By: Harvey Freedenberg
Book written by Frederick Reiken (Reagan Arthur Books, $24.99, 336 pages)
It’s always thrilling to watch a skilled author construct a daring narrative that defies our expectations as readers. Frederick Reiken, who teaches writing at Emerson College in Boston, has written two well-received, if fairly conventional, novels, The Odd Sea and The Lost Legends of New Jersey. His latest ranges over half a century and across locations from a Florida swamp, to World War II era Lithuania, to a nursing home in New Jersey, to the Dead Sea, as he enlists 10 narrators to offer their tales, almost in the manner of relay racers handing a baton from one to the other. And, out of this chorus of voices, beautiful, strange and moving links emerge.
That unusual feature isn’t obvious at first, but as characters begin to surface in subsequent chapters, we find ourselves reflecting on everything that’s gone before as we search for the connective tissue that binds these seemingly disparate, often evocative stories. Stories, one character observes, “though they appear to unfold in time, are really spatial things, which means you can go anywhere you want.” Without ever losing control of the narrative, Reiken embraces that principle as the novel subtly moves through time and from place to place.
Two story lines predominate: middle-aged New Jersey pediatrician Beverly Rabinowitz, who fled her Polish home as a 5-year-old and improbably made her way to America with the aid of a Japanese diplomat, aches to discover whether her father was one of two rumored survivors from a group of 500 Jewish men – doctors, lawyers, teachers and poets – massacred on a single day in Lithuania in 1941. In the other, a shadowy figure – Katherine Clay Goldman, a 1960s radical who’s lived her life a step ahead of capture – appears in various almost otherworldly guises, on each occasion acting as something of a rescuer.
These and other characters don’t merely serve as mouthpieces for Reiken’s philosophical musings on time, memory and loss. Each one – an adolescent boy who fears the imminent death of his father from leukemia, a veterinarian who flees to Israel’s Negev Desert to escape a terrifying mold allergy and finds her life connected to a young man who’s been brought there through Goldman’s intercession or the FBI agent who’s been pursuing Goldman for two decades – speaks in a distinctive, memorable voice that both reveals character and advances the story.
All of this leads to the book’s final chapter, and it would be giving too much away to disclose some of the most startling linkages revealed there. That chapter’s narrator is Amnon Grossman, an Israeli biologist who runs a nature reserve noteworthy for its attempt to restore breeds of wildlife named in the Bible.

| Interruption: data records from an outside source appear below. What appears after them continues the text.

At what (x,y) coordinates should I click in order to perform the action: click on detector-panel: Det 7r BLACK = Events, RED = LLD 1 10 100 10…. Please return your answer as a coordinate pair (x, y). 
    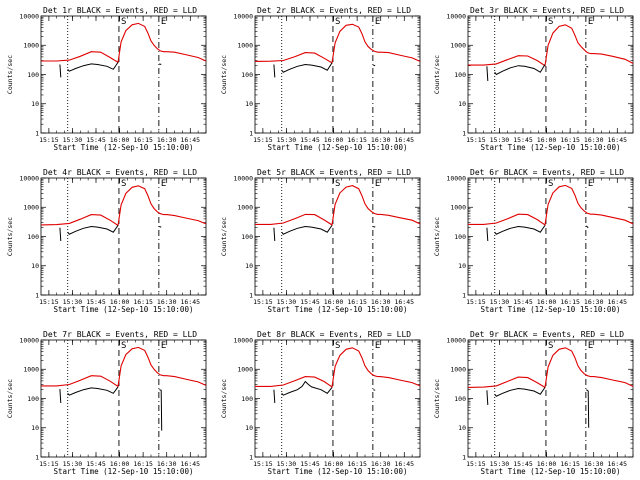
    Looking at the image, I should click on (106, 403).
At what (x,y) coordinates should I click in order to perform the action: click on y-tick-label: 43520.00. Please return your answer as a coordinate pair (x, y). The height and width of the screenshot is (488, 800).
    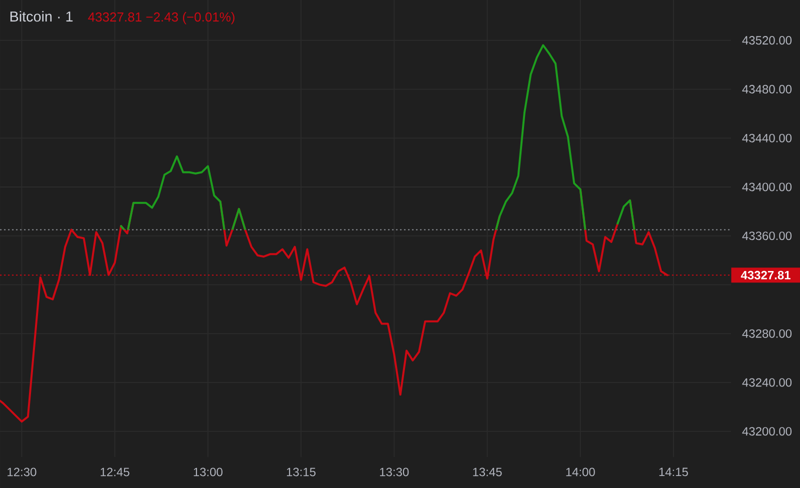
    Looking at the image, I should click on (767, 40).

Amnon’s life has been scarred by his innocent involvement in the death of a Palestinian teenager, and his account, in the form of a story told to his unborn daughter, clearly is the novel’s most moving.
But, even here, Reiken backs away from any effort to wrap things in too neat a bow, as Amnon says:
“It is not my intention to speak in riddles, but I will suggest that it is very natural to see all of these things as a big puzzle you must assemble. I will suggest, as well, that certain pieces will not fit, not now or ever, and that you must learn to live with these ambiguities. You must also learn to trust these ambiguities. This is perhaps the most important thing I know.”
Invoking a story by Jose Luis Borges, whose observation about the nature of time serves as the novel’s epigraph, one of the narrators, an elderly man, delivers a summing up that offers a lovely key to unlock some of the secrets of this intricate, beautiful novel:
“The tale becomes whole, and suddenly it is as if we have been staring at a hologram. The entire tale has been there all along. It took me years to understand that this is why I enjoy reading stories. That every story, in this sense, is like the god’s magical sentence.”
These excerpts together reveal why it would be a mistake to think of Day for Night merely as some sort of abstruse intellectual puzzle whose pleasures are accessible only to the cleverest readers. Instead, it’s a novel that’s full of everything that makes stories such a central part of our lives and the ability to read and appreciate them as such a precious gift.